→ Goal of the exercise
Nothing but an exact copy is wanted: the line with "Image resolution: width=1568 pixels, height=719" and each line after it in the data below, last line included.

→ Data supplied
○ ○ ○

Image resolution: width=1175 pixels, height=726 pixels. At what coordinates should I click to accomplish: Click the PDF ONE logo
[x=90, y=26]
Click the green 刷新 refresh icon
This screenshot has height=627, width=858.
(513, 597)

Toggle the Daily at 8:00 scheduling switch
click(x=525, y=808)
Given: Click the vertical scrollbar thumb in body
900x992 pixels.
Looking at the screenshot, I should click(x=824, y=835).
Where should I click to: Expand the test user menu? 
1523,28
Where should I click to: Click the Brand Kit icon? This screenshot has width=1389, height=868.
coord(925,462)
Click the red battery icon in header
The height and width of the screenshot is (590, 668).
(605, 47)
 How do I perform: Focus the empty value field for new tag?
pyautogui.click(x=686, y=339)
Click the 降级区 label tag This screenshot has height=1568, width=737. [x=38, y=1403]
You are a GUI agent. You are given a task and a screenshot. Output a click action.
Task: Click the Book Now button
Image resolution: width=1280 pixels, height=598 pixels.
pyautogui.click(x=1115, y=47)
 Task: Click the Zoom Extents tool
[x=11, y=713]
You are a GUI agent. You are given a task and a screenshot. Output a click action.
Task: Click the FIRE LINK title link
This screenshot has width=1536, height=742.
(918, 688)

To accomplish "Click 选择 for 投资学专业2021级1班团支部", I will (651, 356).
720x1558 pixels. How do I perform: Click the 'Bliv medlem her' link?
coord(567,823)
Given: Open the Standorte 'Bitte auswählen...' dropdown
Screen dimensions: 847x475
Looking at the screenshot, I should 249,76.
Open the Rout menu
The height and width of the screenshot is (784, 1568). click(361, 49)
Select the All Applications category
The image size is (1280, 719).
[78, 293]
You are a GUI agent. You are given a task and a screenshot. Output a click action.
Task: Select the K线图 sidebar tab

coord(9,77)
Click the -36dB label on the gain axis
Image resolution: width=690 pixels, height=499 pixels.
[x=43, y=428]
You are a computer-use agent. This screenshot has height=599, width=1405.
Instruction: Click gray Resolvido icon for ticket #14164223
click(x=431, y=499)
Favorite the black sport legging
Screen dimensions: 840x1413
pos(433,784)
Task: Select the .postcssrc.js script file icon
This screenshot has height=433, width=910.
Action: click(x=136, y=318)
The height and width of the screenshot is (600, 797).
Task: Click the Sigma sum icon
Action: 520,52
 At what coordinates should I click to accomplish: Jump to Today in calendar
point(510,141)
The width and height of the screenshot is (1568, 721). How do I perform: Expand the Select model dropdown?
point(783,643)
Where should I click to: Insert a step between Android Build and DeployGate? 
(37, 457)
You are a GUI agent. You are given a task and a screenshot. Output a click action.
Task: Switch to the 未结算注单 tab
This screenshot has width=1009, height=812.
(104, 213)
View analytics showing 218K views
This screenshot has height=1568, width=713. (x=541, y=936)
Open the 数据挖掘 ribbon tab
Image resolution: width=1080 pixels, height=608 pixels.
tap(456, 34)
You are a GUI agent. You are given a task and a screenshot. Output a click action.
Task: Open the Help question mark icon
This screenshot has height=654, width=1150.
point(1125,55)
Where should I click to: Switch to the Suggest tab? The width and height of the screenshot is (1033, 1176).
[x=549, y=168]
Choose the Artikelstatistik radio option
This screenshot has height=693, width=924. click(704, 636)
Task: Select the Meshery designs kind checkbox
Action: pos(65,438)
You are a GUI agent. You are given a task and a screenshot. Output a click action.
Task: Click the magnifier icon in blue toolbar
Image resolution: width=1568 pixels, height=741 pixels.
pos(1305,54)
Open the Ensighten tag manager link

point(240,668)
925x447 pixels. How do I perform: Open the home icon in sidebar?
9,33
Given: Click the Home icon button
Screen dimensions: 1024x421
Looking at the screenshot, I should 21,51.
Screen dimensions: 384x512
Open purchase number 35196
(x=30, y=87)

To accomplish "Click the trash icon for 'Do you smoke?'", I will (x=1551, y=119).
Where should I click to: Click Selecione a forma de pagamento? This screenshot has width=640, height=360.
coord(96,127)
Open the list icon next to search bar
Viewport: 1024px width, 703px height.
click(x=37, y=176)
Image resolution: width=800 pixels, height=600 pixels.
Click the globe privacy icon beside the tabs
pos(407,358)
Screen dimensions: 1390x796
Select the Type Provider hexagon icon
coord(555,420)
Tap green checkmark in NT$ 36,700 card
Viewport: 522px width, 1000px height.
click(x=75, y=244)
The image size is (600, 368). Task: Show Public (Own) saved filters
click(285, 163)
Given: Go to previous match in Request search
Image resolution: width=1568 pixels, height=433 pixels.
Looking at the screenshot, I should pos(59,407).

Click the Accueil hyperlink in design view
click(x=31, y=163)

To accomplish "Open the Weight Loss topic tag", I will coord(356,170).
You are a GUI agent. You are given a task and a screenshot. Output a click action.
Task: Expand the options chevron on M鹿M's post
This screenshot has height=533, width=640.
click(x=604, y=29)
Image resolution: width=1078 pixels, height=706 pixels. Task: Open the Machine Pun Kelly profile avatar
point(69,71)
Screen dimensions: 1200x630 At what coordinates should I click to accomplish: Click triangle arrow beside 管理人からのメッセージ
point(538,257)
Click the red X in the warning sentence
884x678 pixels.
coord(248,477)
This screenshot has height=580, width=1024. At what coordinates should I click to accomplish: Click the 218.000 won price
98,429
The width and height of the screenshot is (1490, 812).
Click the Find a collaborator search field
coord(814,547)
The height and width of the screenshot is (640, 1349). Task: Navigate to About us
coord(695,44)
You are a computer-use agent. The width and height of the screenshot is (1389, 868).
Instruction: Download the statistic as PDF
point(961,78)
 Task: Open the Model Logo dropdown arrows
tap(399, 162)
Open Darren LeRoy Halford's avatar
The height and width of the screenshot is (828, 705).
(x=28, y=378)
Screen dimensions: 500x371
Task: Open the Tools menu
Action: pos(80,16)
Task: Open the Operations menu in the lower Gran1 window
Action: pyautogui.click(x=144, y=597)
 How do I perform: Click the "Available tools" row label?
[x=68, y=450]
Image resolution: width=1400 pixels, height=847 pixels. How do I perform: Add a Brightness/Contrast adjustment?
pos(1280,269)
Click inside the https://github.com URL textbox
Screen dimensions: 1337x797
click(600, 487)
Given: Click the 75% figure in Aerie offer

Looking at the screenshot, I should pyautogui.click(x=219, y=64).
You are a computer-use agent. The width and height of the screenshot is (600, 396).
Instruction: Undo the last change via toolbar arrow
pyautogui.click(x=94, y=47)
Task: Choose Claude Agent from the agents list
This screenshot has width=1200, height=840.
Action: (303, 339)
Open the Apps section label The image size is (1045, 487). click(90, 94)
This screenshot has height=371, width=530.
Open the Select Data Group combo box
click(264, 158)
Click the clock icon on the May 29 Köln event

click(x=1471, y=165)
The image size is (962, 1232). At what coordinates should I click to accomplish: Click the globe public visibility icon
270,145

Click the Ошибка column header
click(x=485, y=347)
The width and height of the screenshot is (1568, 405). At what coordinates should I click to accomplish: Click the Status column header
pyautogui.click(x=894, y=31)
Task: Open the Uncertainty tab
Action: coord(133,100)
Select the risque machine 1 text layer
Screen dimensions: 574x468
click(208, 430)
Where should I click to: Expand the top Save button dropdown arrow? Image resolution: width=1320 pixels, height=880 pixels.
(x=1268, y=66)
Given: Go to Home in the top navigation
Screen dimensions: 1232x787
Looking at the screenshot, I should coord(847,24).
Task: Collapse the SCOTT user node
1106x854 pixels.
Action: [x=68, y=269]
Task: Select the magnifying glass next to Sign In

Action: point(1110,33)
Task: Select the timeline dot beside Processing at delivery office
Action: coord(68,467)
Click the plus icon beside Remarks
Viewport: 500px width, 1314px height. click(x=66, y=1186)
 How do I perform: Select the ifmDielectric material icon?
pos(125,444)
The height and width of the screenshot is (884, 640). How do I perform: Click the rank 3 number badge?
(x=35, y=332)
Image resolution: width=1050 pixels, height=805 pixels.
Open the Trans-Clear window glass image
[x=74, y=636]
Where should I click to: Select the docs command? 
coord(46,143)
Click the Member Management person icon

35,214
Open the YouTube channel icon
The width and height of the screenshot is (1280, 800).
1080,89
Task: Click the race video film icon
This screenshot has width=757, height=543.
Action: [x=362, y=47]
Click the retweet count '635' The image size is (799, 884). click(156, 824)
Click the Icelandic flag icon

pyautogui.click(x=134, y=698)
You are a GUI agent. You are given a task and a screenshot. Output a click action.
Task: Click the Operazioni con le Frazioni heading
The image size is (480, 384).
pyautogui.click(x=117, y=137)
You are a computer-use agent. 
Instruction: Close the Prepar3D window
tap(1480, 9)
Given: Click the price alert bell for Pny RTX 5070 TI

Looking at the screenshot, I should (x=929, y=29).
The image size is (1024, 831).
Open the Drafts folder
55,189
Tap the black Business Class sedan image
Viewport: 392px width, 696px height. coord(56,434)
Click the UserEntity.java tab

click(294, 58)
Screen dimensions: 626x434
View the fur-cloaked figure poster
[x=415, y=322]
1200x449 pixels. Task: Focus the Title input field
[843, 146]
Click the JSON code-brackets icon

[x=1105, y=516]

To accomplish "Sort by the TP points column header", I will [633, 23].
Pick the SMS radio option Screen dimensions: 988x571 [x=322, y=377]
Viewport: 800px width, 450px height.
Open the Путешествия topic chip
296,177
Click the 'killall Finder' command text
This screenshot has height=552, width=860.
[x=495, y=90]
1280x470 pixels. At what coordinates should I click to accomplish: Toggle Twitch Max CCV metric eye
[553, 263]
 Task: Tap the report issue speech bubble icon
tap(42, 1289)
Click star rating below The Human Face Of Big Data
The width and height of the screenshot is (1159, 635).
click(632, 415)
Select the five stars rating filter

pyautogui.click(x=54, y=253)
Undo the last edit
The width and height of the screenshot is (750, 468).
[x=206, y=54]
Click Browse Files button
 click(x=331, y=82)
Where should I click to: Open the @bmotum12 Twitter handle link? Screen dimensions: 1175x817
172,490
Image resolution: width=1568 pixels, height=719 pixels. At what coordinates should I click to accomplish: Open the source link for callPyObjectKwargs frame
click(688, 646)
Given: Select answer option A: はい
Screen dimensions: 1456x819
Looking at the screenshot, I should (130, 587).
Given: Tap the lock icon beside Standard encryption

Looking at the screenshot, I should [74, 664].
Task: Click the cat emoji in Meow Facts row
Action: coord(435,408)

○ ○ ○

→ Problem solution
Image resolution: width=1568 pixels, height=719 pixels. At what coordinates should I click to accomplish: Open the source link for callPyObjectKwargs frame
click(688, 646)
Given: Select answer option A: はい
Screen dimensions: 1456x819
Looking at the screenshot, I should (130, 587).
Given: Tap the lock icon beside Standard encryption

Looking at the screenshot, I should [74, 664].
Task: Click the cat emoji in Meow Facts row
Action: coord(435,408)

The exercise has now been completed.